◆ Excerpt to read ◆
⟨

Week 11: Remembering Aaron
We’ve been watching Lupin this week. It’s excellent and compelling. It’s a bit like the recent BBC Sherlock Holmes adaptations in the way that it updates the old Arsène Lupin stories to a modern setting – and in the way that it’s probably more entertaining than the original books.
The house purchase is progressing, but slowly. I had to send more documentation to the mortgage lender in an attempt to persuade them that I have an income. It really feels a bit stupid considering how much I’ve paid in rent every month for the past decade and a half. The more you’re a middle-class person in a professional job, the easier it is, I expect. The further away you go from that norm, the harder. But at the same time, my partner is a hospital consultant, a stable and well-paid job, and could easily pay the mortgage by herself, so what are we proving here?
I fixed the old Yamaha keyboard I broke. The original power supply section used a zener diode and transistor circuit to supply 5V from the input adapter. I replaced the whole lot with a regulator by judiciously removing some components and replacing them with jumpers and other components, including a diode at a jaunty angle. I could have just replaced all the parts of the original supply, but there are easier ways when you don’t have to pay attention to the cost constraints of 1989, and this was a cheaper way 32 years later. I was particularly pleased that I could fit the regulator on the same pads and heatsink as the original transistor.

⟩

◆ Exercise instructions ◆
1/ Decide whether each statement agrees with the weekly post, answering yes or no and quoting the deciding words: (a) The keyboard's original power supply used a zener diode and transistor circuit. (b) The original supply parts were replaced one for one. (c) The writer's partner works as a hospital consultant.
2/ Repeat word for word the part of the weekly post from "The house purchase" up to and including "we proving here?".
3/ In one to three sentences, explain why the weekly post says the keyboard's power supply was rebuilt with a regulator instead of replacing all the original parts.
The data has no role in this work.

◆ Records ◆
⟨

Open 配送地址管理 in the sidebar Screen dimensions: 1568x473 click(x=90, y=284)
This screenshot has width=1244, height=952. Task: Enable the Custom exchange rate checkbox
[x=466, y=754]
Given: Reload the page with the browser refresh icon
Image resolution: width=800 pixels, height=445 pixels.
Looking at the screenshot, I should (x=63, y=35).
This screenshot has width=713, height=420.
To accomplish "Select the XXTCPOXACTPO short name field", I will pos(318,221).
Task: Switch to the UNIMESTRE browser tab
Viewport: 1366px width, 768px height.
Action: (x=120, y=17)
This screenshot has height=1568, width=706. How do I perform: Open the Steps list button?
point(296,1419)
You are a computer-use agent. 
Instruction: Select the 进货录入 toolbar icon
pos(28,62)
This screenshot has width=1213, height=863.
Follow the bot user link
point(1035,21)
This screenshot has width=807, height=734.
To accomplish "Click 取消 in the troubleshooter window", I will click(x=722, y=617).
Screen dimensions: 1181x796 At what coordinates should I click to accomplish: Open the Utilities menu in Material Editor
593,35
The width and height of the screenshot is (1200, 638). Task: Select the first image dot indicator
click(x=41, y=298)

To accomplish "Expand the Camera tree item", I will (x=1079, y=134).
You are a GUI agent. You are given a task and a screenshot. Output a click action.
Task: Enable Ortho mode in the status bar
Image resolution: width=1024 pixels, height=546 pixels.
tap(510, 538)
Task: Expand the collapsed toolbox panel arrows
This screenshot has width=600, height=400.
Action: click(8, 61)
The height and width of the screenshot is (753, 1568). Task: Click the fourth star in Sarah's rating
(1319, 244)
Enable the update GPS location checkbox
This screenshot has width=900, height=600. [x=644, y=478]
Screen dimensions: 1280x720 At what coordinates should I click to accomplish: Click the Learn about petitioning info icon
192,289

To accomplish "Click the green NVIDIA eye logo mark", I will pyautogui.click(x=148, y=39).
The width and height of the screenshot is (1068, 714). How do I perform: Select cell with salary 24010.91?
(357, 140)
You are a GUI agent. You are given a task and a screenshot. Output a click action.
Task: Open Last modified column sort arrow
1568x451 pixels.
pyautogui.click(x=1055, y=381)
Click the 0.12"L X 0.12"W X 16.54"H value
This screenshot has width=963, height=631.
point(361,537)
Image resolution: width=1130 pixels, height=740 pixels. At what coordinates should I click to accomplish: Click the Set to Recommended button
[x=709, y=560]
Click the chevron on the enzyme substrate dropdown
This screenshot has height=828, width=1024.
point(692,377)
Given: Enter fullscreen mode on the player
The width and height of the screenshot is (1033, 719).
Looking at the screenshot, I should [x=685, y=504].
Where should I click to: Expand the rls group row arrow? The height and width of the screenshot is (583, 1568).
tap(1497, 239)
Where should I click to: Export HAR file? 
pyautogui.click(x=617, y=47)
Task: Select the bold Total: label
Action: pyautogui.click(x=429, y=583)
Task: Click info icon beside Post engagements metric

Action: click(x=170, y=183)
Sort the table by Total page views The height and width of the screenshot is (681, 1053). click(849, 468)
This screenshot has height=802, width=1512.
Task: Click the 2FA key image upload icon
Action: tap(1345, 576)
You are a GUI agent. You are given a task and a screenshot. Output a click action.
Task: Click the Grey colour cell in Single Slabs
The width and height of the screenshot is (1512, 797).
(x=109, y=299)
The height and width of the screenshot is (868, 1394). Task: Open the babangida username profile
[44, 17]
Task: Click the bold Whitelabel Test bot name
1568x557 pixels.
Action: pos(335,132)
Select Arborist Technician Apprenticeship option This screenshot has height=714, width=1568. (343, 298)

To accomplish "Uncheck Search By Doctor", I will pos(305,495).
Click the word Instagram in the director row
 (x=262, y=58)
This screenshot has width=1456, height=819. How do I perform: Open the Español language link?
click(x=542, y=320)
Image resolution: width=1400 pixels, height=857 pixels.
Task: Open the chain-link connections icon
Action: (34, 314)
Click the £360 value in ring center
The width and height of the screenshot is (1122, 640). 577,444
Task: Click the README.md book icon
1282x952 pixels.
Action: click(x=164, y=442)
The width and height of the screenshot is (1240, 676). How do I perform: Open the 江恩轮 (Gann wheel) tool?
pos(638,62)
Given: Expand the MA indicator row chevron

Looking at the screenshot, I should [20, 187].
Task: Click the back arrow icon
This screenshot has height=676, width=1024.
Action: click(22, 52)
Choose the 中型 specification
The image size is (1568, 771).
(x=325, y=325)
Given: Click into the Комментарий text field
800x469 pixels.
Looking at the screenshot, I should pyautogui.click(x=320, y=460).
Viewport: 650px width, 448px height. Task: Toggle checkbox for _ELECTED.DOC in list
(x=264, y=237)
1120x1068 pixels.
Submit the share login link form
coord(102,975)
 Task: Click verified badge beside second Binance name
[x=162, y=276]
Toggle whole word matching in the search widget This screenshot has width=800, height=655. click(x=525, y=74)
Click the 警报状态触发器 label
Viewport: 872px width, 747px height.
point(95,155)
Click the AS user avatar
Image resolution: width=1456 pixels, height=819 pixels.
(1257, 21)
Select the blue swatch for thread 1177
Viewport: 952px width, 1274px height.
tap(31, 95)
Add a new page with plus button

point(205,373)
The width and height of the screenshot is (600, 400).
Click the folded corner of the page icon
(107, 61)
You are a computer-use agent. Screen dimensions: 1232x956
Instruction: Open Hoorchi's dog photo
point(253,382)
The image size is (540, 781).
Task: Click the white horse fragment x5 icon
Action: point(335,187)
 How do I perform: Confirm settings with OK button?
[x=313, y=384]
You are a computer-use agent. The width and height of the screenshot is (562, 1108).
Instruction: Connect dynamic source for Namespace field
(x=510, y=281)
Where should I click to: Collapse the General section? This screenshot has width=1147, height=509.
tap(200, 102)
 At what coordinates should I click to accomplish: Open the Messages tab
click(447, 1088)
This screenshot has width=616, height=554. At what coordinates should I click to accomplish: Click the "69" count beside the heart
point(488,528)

⟩

◆ Solutions to the tasks ◆
1/
(a) Yes: "The original power supply section used a zener diode and transistor circuit to supply 5V from the input adapter."
(b) No: "I replaced the whole lot with a regulator by judiciously removing some components and replacing them with jumpers and other components, including a diode at a jaunty angle."
(c) Yes: "my partner is a hospital consultant, a stable and well-paid job"

2/
The house purchase is progressing, but slowly. I had to send more documentation to the mortgage lender in an attempt to persuade them that I have an income. It really feels a bit stupid considering how much I’ve paid in rent every month for the past decade and a half. The more you’re a middle-class person in a professional job, the easier it is, I expect. The further away you go from that norm, the harder. But at the same time, my partner is a hospital consultant, a stable and well-paid job, and could easily pay the mortgage by herself, so what are we proving here?

3/ The writer says there are easier ways when you don't have to pay attention to the cost constraints of 1989. Using a regulator was the cheaper way 32 years later.